El reducido espacio de esta ponencia no permite ahondar en otros aspectos como, por ejemplo, la ambigüedad de las cosas (melones que son cabezas, caricias que son torturas; el jorobado que es recto y los rectos que son torcidos), del lenguaje («Te amo» significa «te odio»; no faltar a la cita quiere decir traer el cuerpo del tutor asesinado), de   —288→   los nombres (el padre-tirano se llama Benigno; Clara, la protagonista de Puesto en claro, es ciega) y de las acciones, donde quitarle a una persona las cosas o ropas significa despojarle de su personalidad (p. e. al Joven en Las paredes y a la mujer en El despojamiento).

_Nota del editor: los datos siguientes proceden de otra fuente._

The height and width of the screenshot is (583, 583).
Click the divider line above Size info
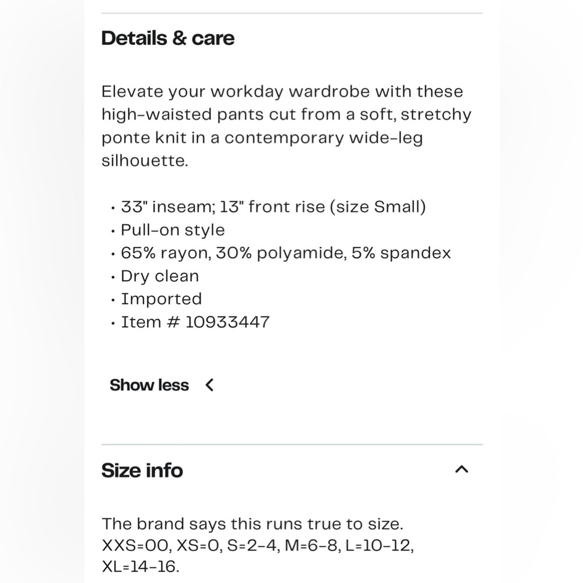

No extraña que uno de los dramaturgos modelo de Gambaro haya sido Artaud y su teatro de la crueldad. Le sigue en sus ideas sobre un teatro de «magnetismo ardiente de sus imágenes» que actúa «como una terapéutica espiritual de imborrable efecto», un teatro «de una acción extrema llevada a sus últimos límites» (Artaud 1996: 95-96). También Gambaro se apoya fuertemente en los signos materiales como gestos, movimientos, sonidos, luces, el espacio, etc.: «Las palabras dicen poco al espíritu; la extensión y los objetos hablan; las imágenes nuevas hablan, aun las imágenes de las palabras» (id.: 98). Desde luego, los dramas de Gambaro utilizan los temas que Artaud sugiere como propios para su espectador: «crimen, obsesiones eróticas, salvajismo, quimeras, sentido utópico de la vida, canibalismo» (id.: 104)498.

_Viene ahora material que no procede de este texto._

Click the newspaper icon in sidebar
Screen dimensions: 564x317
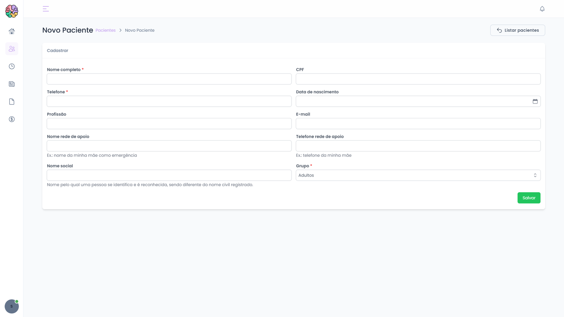(12, 84)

En fin, aunque mi repaso de la obra de Gambaro haya sido breve, habrá hecho evidente que los espacios son engañosos en sus dramas y se asemejan a islas-trampas: un hogar materno se convierte en cuarto de muerte en El desatino; una mansión que parece un refugio y lugar de protección resulta una prisión en La malasangre; un campo de recreo lo es de concentración; en Las paredes parece tratarse de un elegante hotel, pero debajo de la apariencia nos encontramos con una celda; una peluquería en Decir sí termina siendo un lugar de degollamiento... Detrás de todo ello se esconde, sin duda, la ideología de la dictadura: «el país es como una casa, el gobierno, un jefe de familia, los ciudadanos, una minoridad necesitada de tutelaje» (Sarlo 1987: 39).